El proceso de paz entre Delhi e Islamabad se encuentra en su momento crucial. Los dos últimos años han servido para restablecer comunicaciones, fomentar el comercio y organizar grupos de trabajo para tratar todo tipo de asuntos menores. Quienes están a favor de una paz duradera coinciden en que no es posible retrasar por más tiempo el siguiente paso -tratar el más delicado asunto de Cachemira- sin enfrentarse al riesgo de que todo lo construido hasta ahora se desmorone. La India y Pakistán se disputan la región del Himalaya desde la partición de 1947 y han librado dos de sus tres guerras en pos de una tierra en la que los grandes perdedores han sido siempre los cachemires, atrapados entre dos fuegos. El presidente paquistaní, Pervez Musharraf, ha alertado en los últimos meses del riesgo que supone no sentarse a negociar directamente sobre la mencionada región, cuyo simbolismo patriótico hace que ambas partes ni siquiera se planteen la posibilidad de realizar concesiones.

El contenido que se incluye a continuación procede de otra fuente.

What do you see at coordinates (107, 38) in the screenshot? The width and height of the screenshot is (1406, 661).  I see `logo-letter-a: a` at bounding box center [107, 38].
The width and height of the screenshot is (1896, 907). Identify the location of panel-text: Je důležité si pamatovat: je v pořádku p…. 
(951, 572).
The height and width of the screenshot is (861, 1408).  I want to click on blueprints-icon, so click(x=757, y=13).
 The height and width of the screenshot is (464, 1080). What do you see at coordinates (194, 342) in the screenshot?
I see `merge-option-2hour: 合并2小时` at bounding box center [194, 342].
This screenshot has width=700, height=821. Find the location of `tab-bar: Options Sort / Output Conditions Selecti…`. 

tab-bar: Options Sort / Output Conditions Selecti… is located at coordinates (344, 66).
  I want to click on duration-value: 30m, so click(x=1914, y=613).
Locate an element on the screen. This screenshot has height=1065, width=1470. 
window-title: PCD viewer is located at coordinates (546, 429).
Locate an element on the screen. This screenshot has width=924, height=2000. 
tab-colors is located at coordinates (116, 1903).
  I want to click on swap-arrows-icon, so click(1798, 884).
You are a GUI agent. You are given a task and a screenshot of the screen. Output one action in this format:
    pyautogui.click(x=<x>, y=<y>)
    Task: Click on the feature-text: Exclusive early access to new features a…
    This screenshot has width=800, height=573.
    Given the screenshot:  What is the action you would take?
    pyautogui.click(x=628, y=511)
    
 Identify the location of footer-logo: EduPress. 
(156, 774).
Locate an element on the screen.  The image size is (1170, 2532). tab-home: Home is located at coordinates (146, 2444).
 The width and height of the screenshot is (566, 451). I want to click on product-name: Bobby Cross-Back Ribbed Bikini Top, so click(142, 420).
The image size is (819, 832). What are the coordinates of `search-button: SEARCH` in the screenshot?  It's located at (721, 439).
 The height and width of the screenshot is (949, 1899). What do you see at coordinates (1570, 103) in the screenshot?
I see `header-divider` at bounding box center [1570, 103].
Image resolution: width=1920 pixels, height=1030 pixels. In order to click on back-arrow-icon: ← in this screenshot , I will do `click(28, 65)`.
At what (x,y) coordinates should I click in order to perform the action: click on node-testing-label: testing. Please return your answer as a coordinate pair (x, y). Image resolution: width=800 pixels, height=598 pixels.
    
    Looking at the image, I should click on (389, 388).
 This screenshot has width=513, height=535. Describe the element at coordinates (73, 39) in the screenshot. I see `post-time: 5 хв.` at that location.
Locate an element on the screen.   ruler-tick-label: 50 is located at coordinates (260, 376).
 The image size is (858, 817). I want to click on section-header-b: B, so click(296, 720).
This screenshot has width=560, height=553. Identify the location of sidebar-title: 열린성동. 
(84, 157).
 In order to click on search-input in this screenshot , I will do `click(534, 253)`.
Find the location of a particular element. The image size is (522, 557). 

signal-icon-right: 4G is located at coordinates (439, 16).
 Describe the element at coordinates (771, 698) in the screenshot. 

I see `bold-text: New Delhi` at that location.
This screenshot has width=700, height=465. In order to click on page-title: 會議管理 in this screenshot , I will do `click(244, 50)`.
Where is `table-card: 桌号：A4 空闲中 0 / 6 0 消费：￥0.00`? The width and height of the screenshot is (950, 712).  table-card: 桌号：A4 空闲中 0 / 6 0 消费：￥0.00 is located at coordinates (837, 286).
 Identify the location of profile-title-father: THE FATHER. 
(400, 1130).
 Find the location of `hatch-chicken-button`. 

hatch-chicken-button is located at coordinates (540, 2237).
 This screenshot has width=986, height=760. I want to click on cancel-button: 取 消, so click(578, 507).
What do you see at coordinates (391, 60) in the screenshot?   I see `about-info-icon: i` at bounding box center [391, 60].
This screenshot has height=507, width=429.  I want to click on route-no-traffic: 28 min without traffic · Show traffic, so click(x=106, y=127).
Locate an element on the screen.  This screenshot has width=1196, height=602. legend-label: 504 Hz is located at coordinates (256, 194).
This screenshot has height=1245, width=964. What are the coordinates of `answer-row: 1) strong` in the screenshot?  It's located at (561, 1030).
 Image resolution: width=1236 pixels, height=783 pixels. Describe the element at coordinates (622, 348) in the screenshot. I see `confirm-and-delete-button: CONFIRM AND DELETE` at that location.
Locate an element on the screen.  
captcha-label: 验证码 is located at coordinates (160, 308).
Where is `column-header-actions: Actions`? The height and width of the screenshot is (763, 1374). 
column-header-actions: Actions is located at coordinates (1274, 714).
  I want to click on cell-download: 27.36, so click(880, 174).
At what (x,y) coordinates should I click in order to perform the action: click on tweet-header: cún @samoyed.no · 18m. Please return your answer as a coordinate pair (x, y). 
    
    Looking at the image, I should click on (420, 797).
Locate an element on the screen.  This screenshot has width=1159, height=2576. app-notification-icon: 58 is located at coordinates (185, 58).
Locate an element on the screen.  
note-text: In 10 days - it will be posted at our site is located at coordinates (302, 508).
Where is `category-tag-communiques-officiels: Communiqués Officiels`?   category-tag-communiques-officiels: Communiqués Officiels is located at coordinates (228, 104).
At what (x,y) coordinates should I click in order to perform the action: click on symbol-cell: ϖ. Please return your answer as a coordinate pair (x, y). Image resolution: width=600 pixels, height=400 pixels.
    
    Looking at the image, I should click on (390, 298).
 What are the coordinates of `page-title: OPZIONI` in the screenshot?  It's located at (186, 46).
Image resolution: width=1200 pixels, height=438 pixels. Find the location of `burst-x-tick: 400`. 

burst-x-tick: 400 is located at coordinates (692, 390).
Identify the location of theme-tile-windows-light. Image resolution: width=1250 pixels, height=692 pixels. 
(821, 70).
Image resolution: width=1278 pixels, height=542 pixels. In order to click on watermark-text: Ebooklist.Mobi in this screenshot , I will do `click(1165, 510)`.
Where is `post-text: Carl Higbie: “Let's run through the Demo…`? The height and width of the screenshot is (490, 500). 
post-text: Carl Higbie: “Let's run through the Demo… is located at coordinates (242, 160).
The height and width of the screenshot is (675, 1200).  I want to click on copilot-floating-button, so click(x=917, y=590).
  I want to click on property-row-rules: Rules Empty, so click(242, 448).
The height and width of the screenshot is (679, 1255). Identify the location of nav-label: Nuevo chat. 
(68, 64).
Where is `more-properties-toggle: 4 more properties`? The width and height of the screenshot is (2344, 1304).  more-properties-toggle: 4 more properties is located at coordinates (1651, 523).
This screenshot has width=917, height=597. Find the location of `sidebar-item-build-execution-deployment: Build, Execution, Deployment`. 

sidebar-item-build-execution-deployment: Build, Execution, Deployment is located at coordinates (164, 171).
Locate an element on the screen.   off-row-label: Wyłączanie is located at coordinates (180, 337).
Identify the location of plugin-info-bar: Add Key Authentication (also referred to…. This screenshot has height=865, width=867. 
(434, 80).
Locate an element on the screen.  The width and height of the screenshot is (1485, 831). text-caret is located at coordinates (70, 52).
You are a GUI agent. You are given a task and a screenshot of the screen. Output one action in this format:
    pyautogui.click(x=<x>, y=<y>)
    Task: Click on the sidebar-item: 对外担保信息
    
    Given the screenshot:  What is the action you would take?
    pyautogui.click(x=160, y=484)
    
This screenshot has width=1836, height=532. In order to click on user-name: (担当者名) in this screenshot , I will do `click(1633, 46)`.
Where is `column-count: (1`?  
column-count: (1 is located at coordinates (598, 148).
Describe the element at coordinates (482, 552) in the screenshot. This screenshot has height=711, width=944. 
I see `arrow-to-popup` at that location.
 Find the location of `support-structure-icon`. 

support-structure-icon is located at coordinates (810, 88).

El atentado de ayer es un intento más de forzar a uno de los dos bandos, a la India, a levantarse de la mesa. La primera consecuencia sería un nuevo corte en las comunicaciones. Hasta hace dos años, un indio que quisiera visitar a un familiar unos pocos kilómetros al otro lado de la frontera, en Pakistán, debía iniciar un surrealista trayecto de miles de kilómetros adicionales, parar en un tercer país y dar entonces el salto al país vecino. El viaje era todo un reflejo de la distancia que todavía separaba a los vecinos nucleares. El restablecimiento en 2004 de las comunicaciones por aire y tierra, incluidas líneas de autobús y tren, ha mejorado el ambiente político y, lo que es más importante, ha fortalecido los lazos entre dos comunidades hermanas.
Quizá por ello, el Samjhauta siguió ayer su camino sin los vagones destrozados por las bombas, serpenteando herido a través del Punjab como símbolo de un proceso de paz que sigue vivo, en parte, gracias a los pasajeros del tren de la amistad que han decidido seguir un camino lleno de obstáculos.